Les analystes restent positifs. Selon Google Finance, les cinq analystes ayant émis des recommandations au cours des trois derniers mois sont tous à l’achat, sans aucune recommandation de conserver ou de vendre. L’objectif de cours moyen s’établit à 17,89 $, soit une prime de 89,6 % par rapport au dernier cours coté.
| Analyste | Société | Recommandation | Objectif | Dernière action |
|---|---|---|---|---|
| Jim Kelleher | Argus Research | Achat | 15 $ | Réaffirmé le 23 juillet |
| Tim Savageaux | Northland Securities | Achat | 20 $ | Réaffirmé le 24 juillet |
| Christian Schwab | Craig-Hallum | Achat | 15 $ | Réaffirmé le 24 juillet |
| Sandeep Deshpande | J.P. Morgan | Achat | 21 $ | Inchangé le 12 juin |
L’écart cible reste large, et il était déjà en place avant la récente baisse de quatre séances. Deshpande a identifié le chiffre de 2,8 milliards d’euros de commandes IA et cloud comme « le chiffre clé » dans le rapport de Nokia, et a noté l’absence de toute révision à la hausse des prévisions opérationnelles. Investing.com
Nokia maintient sa prévision de bénéfice d’exploitation comparable cette année entre 2,1 milliards et 2,6 milliards d’euros. L’ajustement de 100 millions d’euros par rapport à la fourchette précédente est technique et concerne les activités abandonnées. La direction de l’entreprise prévoit une augmentation des ventes du troisième trimestre de 3 % à 7 % en séquentiel, avec un bénéfice attendu globalement stable avant un quatrième trimestre prévu plus solide.

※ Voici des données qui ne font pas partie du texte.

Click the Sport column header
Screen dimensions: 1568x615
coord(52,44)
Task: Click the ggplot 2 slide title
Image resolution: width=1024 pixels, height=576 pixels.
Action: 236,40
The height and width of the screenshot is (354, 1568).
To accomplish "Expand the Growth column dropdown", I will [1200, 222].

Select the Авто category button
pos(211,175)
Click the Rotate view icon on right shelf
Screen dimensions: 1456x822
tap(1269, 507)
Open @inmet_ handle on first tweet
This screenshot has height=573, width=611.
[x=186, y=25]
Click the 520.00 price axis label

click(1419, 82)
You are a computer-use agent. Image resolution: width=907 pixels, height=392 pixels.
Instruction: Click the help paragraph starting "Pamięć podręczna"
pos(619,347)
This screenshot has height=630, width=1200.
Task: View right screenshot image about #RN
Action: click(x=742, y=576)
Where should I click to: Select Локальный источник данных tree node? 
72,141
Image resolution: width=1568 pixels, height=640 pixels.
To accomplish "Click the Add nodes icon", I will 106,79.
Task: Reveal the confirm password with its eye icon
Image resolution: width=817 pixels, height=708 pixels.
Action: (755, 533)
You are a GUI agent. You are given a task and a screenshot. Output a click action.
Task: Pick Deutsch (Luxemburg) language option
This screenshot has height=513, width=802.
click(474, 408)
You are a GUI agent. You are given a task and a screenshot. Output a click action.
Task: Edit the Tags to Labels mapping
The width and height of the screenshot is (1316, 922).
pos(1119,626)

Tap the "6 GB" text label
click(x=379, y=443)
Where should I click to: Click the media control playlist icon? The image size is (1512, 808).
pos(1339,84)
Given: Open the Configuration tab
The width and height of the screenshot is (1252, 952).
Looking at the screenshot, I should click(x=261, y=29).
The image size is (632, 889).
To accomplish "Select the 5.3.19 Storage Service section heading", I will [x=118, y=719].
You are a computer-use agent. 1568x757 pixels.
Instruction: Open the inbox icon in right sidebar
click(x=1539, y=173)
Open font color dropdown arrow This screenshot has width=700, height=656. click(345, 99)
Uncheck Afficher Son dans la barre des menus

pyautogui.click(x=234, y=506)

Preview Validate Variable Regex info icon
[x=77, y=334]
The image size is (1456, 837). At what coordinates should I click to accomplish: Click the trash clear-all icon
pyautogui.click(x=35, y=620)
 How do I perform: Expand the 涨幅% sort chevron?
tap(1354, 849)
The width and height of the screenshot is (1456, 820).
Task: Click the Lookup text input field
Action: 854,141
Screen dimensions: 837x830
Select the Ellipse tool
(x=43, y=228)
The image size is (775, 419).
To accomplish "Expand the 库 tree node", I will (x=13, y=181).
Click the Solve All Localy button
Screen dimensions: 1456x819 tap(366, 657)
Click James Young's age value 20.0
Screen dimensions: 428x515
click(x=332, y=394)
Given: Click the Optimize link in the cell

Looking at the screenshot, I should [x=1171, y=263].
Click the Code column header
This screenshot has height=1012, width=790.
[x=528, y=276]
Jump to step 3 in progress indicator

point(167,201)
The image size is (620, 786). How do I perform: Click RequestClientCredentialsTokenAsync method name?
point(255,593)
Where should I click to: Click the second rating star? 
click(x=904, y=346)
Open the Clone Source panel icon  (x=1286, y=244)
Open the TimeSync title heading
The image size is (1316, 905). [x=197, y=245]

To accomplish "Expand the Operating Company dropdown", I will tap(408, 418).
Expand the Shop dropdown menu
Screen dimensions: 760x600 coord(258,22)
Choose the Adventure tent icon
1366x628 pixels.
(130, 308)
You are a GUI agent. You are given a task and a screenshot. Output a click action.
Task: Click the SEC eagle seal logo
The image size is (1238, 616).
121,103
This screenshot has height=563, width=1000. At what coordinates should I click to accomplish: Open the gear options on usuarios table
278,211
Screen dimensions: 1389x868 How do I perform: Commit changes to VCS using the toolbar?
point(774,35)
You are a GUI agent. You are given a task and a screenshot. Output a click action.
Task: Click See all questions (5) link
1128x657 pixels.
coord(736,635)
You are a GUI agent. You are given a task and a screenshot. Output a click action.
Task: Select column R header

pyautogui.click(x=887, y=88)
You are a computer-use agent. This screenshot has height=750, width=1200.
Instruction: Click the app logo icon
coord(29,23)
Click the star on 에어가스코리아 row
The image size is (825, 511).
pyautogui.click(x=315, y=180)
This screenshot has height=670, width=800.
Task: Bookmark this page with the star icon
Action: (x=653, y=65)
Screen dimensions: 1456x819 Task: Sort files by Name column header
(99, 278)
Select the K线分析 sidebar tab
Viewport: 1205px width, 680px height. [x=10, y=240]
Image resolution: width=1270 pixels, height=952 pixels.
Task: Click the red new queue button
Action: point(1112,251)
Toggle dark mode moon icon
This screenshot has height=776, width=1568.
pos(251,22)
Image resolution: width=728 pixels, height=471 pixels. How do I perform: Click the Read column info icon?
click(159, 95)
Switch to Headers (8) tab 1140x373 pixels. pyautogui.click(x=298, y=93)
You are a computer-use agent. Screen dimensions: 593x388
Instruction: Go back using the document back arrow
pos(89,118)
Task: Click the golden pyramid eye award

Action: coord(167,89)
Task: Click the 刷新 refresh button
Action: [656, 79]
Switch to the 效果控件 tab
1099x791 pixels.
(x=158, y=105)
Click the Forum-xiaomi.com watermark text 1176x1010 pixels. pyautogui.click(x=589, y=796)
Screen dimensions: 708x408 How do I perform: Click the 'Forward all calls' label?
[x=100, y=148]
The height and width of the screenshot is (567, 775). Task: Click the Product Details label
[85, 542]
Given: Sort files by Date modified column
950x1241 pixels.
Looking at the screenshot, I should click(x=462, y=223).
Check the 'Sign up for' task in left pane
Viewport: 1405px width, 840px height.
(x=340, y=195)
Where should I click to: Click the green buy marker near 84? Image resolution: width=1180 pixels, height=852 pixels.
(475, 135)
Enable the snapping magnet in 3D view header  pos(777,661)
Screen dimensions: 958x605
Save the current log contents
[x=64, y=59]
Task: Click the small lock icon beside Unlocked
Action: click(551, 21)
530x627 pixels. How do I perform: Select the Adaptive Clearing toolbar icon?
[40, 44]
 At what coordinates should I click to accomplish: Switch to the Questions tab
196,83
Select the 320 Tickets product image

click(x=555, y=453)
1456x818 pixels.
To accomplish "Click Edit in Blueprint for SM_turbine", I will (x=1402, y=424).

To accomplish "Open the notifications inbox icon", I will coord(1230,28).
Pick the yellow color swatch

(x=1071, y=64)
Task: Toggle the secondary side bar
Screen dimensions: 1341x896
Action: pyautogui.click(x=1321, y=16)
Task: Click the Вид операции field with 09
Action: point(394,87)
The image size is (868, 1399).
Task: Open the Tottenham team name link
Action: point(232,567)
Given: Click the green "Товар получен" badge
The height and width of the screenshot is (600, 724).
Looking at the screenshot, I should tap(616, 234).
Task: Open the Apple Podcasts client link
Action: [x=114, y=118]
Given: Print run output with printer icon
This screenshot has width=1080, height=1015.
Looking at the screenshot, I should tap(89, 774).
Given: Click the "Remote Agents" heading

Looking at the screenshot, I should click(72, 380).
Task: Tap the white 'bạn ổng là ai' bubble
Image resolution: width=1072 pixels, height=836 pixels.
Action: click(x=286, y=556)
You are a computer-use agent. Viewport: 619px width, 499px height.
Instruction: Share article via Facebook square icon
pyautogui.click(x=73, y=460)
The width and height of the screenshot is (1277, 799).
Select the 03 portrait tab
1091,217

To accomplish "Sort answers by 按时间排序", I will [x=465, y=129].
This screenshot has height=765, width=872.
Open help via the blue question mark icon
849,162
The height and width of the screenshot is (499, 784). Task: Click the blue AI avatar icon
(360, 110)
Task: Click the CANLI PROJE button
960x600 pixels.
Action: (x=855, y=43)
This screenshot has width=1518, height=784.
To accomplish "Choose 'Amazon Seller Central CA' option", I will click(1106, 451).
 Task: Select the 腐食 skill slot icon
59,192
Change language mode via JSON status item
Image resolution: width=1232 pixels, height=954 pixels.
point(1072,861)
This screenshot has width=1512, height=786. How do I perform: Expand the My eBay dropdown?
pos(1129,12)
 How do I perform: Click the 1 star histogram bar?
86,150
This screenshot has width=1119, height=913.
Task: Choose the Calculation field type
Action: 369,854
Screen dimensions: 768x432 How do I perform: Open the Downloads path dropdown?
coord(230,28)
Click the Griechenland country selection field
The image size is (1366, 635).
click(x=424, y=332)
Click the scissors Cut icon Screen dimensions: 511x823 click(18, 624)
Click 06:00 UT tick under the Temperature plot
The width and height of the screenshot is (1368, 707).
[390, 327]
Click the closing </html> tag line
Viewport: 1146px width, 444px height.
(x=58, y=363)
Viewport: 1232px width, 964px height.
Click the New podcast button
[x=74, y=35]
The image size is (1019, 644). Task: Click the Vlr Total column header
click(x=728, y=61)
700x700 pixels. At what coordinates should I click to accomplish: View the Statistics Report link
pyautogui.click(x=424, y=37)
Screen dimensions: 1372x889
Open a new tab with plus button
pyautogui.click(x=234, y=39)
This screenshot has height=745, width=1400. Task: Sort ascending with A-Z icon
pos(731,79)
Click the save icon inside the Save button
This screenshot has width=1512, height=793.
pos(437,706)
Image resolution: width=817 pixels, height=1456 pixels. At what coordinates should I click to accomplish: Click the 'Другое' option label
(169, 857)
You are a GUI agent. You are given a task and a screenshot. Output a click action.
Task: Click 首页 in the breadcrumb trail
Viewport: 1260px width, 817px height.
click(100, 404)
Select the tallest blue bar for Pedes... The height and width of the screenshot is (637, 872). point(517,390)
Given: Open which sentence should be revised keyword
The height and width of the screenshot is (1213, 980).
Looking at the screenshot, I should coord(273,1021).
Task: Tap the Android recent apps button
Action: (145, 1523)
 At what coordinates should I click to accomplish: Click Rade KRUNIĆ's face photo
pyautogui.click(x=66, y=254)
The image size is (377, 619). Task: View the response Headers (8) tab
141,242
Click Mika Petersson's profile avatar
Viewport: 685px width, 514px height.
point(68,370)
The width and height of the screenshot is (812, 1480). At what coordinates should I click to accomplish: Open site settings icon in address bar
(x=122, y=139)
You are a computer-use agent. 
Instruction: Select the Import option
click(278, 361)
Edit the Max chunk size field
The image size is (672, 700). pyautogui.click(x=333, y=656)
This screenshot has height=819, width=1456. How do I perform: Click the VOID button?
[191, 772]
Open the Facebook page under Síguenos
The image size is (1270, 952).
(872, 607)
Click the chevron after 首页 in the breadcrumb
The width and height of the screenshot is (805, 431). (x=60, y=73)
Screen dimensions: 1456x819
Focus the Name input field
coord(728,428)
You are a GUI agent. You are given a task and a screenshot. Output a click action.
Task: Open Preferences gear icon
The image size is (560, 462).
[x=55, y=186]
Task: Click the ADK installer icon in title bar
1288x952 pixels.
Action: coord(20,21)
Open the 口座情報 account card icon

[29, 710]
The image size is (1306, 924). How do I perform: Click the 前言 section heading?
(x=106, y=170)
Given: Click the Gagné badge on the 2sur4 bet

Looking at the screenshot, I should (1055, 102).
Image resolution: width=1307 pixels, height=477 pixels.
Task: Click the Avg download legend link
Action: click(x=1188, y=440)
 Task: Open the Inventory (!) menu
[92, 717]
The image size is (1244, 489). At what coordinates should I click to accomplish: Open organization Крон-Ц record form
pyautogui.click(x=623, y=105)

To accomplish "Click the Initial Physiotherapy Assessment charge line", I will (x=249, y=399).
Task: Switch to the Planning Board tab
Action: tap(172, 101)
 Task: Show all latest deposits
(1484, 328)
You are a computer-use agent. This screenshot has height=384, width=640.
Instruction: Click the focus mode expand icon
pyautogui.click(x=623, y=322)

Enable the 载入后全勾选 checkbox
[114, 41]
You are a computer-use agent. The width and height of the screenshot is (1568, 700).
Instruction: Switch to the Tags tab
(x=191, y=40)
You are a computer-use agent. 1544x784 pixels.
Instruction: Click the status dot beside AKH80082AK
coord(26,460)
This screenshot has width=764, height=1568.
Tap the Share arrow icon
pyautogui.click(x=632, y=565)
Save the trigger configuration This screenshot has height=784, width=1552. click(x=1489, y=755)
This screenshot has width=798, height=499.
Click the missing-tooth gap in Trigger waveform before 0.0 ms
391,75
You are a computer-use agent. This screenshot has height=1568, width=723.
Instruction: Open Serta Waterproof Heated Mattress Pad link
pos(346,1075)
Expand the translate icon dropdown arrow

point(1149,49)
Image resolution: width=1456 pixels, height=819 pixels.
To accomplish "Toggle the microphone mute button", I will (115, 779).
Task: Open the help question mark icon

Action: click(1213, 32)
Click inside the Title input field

Les risques restent tangibles. Les pénuries de mémoire et d’autres composants pourraient retarder les livraisons ou entraîner des coûts plus élevés. Nokia doit également supporter 800 millions d’euros de charges de restructuration en 2026, et le délai entre les commandes et le chiffre d’affaires pourrait évoluer.
Le prochain indicateur est la conversion. Un revenu projeté d’IA et de cloud d’environ 1,4 milliard d’euros sur 12 mois serait plus de trois fois supérieur aux 446 millions d’euros enregistrés au dernier trimestre. Ne pas atteindre cet objectif pourrait mettre en péril la prime substantielle par rapport aux objectifs des analystes.